Soleil my super White/Yellow daughter is totally content with being in her room and drawing or playing alone for hours. On the down side, she would rather be at home than at the beach, which is hard for me to grasp. She is also the silver lining master. You tell her something bad happened and she finds the tiniest sliver of positivity to focus on. "Soleil, you fell off your bike honey! OH NO! You cracked your front teeth!" Her, "Well, at least a little of 'em are still in there!"
Our son Axul might as well be jaundiced he is so Yellow/Blue. He wants an audience to laugh and think he is hilarious, and I happily fill the role. A perfect example of this Yellow boy? Soleil was predicting futures one day and asked him, “Whaaaat do you see in your fuuuture?” Zero hesitation, “I see happiness.” He was 5. Major optimist.
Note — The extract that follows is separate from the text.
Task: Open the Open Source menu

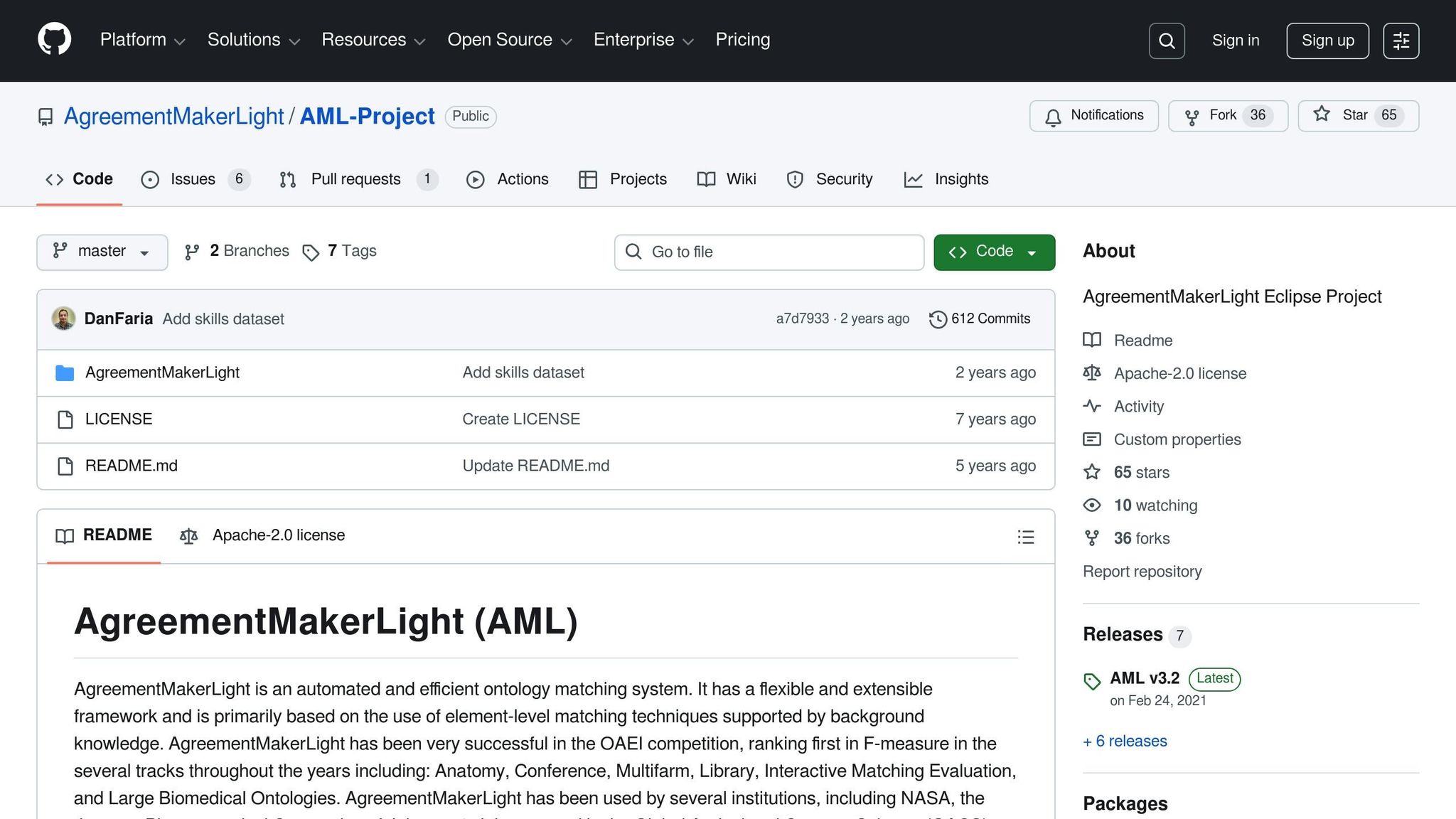Action: click(x=508, y=40)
His Blue side also needs lots of affection - he was an uber mamma's boy up until recently. He also loves "perfect" cleanliness, order and is a serious germaphobe.
My husband is a straight up Red/Blue. He wants to get somewhere quickly and efficiently while I am obsessing over how fun we can make it in the car on the way. I must drive him nuts. I lighten him when he is too serious, but we miscommunicate on the regular. He might see my motives as frivolous. I could see his as too focused on the endgame, not enjoying the doing.
Every type has positives and negatives, clearly. The challenge then must be, how do you embrace all the positive traits of yours, steal some from others, and also be intuitive enough to field other peoples’ colors? This is true character development.
So color me up. I want to be a rainbow of all the great traits. A strong leader who does things and follows through. Someone who is also a great listener. A sincere, loyal, giving, passionate, creative, kind, peaceful, fun, optimistic and enthusiastic mom, wife, friend, and woman. Who wouldn’t???
When I read about the positives of the Yellow I smiled with pride, then immediately frowned upon further perusal. I am disorganized and messy? I don’t follow through? I don’t care about money but always want to play? I love to hear how much everyone loves me? Please. THAT IS NOT ME! No way! I am much more mature than THAT.
I saw another amazing woman speak, Allison Mooney, who does her own rendition of the personalities. At one point she said – “If anyone is in denial as to whether or not this type fits – look in your purse.”
In mine? Gum wrappers, a free piece of gum, an old unpaid parking ticket, one single dollar, two decks of playing cards, crayons scattered about, tattered love notes from my husband and my kids. AND THAT IS A DEFINITE YELLOW. For the good and the bad of it.
Fine, it’s me. And I’ll work on that part.